Although Secretary of State Colin Powell’s presentation on Iraq was made to the U.N. Security Council, this was probably his least important audience. The council’s members are not going to vote based on the evidence he presented. They are going to make their decisions based on politics, as they always do.

In truth, all council members already know that Iraq retains weapons of mass destruction and is deceiving the inspectors. As a former CIA analyst and National Security Council director on the Persian Gulf, I never met a foreign government official—not even from France, Russia or China—who argued that Iraq did not still have weapons of mass destruction.

All they ever disputed was how best to deal with the problem. In fact, although Germany is most loudly opposed to war, it is the German intelligence agency whose assessments of Iraqi capabilities are the most alarming of all of the Western services.

If “proof” of Iraqi wrongdoing had anything to do with Security Council actions, the United Nations would have voted to put Saddam Hussein’s head on a pike years ago.

Powell’s presentation was a hit, however, with another of his target audiences: the American people. If this had been an episode of “Law and Order,” the jury would have convicted before the first commercial break.

Powell admitted that we could not produce a smoking gun, but he developed a set of arguments based on circumstantial evidence that made it impossible to believe that Hussein is not cheating. It was like a murder case in which the prosecutor admits he cannot produce a body but points out that the accused was seen with the victim on the day of the murder, his fingerprints were all over the victim’s house, there was blood all over the victim’s house, the accused was overheard saying he wanted to kill the victim, the accused had a gun that he now cannot locate and he can’t explain what happened to it…

And Powell’s success with his American audience should not be underrated. The administration had not done a good job in building public support for a war. Powell gave it a strong shove in the right direction.

The hardest audience to judge is the citizenry of foreign nations. In recent weeks, the diplomatic tide has turned decidedly in favor of the Bush administration. After the Hans Blix inspection report and the diplomatic missteps by France and Germany, more countries have been signaling a willingness to support a war against Iraq. However, they are telling Washington that they need political cover with their own populations—few of which are comfortable with a war.

Powell’s presentation was a strong first step toward convincing these constituencies to support a war, but it was only a first step. What is necessary now is sustained follow-through. Especially for foreign citizens who will be most likely to dismiss Powell’s arguments or believe Iraqi claims that the evidence was manufactured.
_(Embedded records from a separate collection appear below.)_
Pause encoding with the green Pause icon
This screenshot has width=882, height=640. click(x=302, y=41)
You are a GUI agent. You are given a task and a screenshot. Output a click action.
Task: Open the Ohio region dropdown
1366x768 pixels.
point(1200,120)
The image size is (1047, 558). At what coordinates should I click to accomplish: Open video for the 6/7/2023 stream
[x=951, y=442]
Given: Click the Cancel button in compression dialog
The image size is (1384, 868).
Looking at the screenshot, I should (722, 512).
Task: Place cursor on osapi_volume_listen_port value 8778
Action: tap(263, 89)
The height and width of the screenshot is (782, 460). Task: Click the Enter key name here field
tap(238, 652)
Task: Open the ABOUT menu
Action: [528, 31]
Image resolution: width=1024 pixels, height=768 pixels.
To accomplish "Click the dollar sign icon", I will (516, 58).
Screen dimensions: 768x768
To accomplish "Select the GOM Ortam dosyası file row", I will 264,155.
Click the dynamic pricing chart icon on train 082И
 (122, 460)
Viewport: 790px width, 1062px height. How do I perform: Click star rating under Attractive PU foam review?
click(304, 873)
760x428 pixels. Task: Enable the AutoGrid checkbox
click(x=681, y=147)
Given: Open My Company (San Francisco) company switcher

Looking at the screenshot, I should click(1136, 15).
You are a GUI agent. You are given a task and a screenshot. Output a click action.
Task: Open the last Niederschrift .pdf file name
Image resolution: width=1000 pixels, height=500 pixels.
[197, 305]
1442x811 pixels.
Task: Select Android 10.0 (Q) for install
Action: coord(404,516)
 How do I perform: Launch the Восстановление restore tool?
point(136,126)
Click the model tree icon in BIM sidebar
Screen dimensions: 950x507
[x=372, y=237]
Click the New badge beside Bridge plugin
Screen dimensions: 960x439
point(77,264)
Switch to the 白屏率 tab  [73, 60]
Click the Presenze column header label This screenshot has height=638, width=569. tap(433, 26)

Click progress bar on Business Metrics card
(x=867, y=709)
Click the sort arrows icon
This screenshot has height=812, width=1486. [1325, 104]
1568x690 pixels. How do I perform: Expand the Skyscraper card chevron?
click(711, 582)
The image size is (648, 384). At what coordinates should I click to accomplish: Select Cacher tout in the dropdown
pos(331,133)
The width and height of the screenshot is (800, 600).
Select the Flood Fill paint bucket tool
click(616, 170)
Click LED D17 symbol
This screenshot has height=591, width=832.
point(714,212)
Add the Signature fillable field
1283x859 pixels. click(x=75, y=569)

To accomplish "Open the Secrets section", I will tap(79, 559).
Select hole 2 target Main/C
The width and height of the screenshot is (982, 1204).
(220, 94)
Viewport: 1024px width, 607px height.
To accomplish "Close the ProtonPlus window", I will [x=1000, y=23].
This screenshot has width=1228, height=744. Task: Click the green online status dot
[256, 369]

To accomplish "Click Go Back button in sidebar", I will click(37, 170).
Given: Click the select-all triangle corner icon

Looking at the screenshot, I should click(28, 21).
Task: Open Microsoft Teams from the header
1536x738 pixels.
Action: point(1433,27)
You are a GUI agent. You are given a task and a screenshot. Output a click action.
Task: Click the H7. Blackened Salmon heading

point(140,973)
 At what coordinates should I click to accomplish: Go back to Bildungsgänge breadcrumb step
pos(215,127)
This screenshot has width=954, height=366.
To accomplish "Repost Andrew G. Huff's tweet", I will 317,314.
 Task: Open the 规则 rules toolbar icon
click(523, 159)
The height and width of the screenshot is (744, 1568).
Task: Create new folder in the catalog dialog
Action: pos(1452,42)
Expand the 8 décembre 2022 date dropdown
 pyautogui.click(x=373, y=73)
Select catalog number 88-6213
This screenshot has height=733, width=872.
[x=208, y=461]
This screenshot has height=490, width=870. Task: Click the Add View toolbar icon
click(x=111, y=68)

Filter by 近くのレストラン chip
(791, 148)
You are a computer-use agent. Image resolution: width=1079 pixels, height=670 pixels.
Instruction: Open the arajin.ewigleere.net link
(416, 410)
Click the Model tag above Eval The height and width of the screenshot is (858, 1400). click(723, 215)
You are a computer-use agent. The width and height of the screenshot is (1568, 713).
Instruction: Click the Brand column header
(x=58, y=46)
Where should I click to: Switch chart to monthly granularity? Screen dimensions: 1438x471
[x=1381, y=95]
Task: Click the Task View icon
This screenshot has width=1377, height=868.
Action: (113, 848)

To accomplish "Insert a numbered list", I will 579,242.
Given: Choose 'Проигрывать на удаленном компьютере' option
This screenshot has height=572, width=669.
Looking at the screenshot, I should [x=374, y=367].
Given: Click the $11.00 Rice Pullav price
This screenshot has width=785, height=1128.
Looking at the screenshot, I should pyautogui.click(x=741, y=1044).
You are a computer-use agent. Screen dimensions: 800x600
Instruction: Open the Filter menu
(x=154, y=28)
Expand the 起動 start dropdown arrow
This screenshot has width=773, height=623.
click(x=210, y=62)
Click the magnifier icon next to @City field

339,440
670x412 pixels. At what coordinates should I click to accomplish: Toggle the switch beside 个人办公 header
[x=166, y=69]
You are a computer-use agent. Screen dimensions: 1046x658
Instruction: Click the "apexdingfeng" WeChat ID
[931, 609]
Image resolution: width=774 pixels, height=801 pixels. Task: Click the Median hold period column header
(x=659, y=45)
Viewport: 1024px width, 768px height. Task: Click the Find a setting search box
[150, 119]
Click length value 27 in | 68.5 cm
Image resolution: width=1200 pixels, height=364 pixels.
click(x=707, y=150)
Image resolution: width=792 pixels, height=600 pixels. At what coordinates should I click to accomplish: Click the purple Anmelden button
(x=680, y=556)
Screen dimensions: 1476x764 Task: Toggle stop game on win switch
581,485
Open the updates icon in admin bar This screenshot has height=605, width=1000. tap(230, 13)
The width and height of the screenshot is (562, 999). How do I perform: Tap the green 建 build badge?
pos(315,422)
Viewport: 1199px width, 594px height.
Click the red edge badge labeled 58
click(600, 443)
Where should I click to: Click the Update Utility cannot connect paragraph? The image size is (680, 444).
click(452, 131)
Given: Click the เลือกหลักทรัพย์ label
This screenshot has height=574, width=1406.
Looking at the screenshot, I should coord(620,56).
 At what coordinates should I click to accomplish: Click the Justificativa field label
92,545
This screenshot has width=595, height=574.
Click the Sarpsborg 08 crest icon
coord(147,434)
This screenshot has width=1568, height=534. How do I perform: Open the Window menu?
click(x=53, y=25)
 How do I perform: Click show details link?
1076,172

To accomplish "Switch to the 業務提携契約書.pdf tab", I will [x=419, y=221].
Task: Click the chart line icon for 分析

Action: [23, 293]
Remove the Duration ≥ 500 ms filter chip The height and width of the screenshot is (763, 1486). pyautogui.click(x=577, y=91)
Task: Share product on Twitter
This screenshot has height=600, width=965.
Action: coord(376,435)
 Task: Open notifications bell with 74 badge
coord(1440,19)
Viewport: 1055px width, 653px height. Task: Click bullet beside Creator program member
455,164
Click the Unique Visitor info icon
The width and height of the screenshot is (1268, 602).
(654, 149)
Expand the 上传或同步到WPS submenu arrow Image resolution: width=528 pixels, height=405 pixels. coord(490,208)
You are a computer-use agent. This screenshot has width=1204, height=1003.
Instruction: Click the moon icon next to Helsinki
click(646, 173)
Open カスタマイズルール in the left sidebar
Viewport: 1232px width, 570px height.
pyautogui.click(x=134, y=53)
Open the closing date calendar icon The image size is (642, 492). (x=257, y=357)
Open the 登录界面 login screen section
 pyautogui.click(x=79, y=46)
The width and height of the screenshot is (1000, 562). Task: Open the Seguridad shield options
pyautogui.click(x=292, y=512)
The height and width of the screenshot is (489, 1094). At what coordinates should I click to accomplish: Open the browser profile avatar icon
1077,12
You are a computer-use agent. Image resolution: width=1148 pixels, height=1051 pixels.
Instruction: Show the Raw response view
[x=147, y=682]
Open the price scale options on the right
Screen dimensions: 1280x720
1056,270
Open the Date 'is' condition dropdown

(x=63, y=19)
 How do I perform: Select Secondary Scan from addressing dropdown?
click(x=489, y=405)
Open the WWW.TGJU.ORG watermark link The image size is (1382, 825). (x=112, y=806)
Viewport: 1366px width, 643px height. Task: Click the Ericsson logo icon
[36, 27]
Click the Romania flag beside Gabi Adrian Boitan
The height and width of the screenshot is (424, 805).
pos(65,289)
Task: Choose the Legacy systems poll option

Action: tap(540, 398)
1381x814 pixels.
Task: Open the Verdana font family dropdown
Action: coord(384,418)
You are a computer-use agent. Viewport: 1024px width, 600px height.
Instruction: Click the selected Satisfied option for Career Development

There is much more that can and should be disclosed, including sanitized defector reports, more on the historical record of Iraq’s weapons programs and efforts to deceive the inspectors.

The administration needs to keep laying out the case in any forum available that Iraq’s activities today are simply continuations of long-standing patterns and that it is not cooperating, has no intention of cooperating and will not cooperate under any circumstances. This is the best answer to the nonsensical but seemingly logical calls to give the inspectors more time, and it needs to be hammered home.

Finally, the administration has to handle the run-up to the Feb. 14 status report by the inspectors with great care. There are two potential problems. The first is Blix, who on Jan. 27 gave an objective account of Iraqi noncompliance and now appears to regret having done so. Since then he has veered from his apolitical stance—appropriate to an employee of the Security Council—and increasingly expressed opinions on political questions, like how long inspections should run or whether Iraq is involved with Al Qaeda. Blix’s job is to report on technical questions of Iraqi cooperation, not to usurp the prerogatives of the Security Council by making judgments.

The other potential problem is Hussein, who is perfectly capable of making last-minute concessions—even surrendering parts of his weapons programs—to strengthen the hand of those claiming that inspections are succeeding and should be given more time. Hussein has stated publicly that he just has to play for time because he knows the U.S. cannot sustain its current military buildup for very long.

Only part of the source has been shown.